Document Type

Presentation

Journal/Book Title/Conference

American Physical Society Four Corner Section Meeting

Publication Date

10-17-2014

Abstract

A versatile test facility has been designed to study the effects of space environment fluxes and radiation damage on small scale materials samples, system components, and small satellites. Cost-effective long-duration testing for potentially environmental-induced modifications is increasingly more important as small satellite programs have longer mission lifetimes, expand to more harsh environments, make more diverse and sensitive measurements, minimize shielding to reduce mass, and utilize more compact and sensitive electronics.
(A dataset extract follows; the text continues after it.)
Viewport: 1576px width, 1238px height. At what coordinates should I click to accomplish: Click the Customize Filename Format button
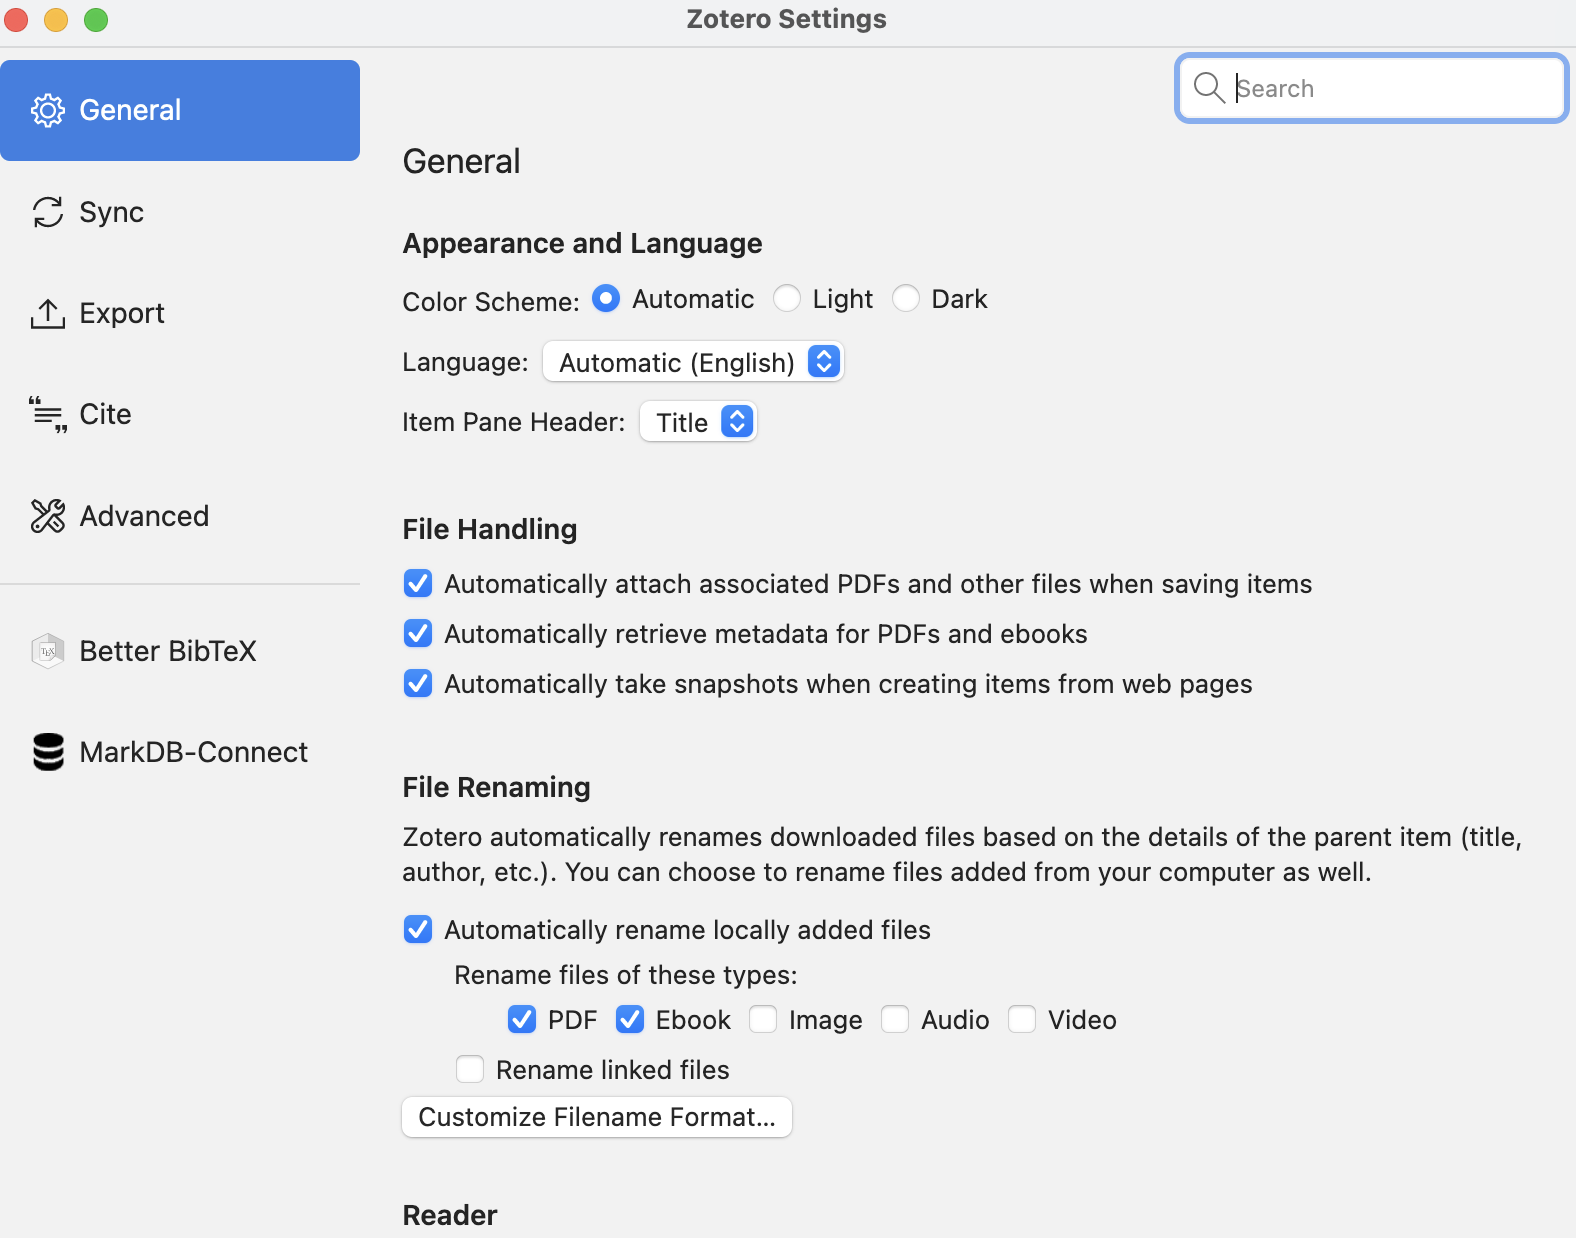tap(597, 1117)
The facility simulates environmental components including the neutral gas atmosphere, the solar spectrum, electron plasma fluxes, and temperature. The UV/VIS/NIR solar spectrum is simulated using a class AAA Solar Simulator with up to four Suns light intensity. Far ultraviolet radiation is provided by Kr discharge line sources also with up to four Suns intensity. A low-energy electron flood gun provides a uniform, monoenergetic (20 eV-15 keV) electron flux. A medium-energy (20-100 keV), low-flux electron source uses filament-free photoemission. A Sr90 β radiation source produces a high-energy spectrum similar to the geosynchronous spectrum. A stable, uniform temperature range from 100-450 K is achieved using a cryogenic reservoir and resistance heaters. A data acquisition system periodically records the environmental conditions, photographs, UV/VIS/NIR reflectivity, IR absorptivity/emissivity, and surface voltage of the sample surface and in situ calibration standards in the chamber.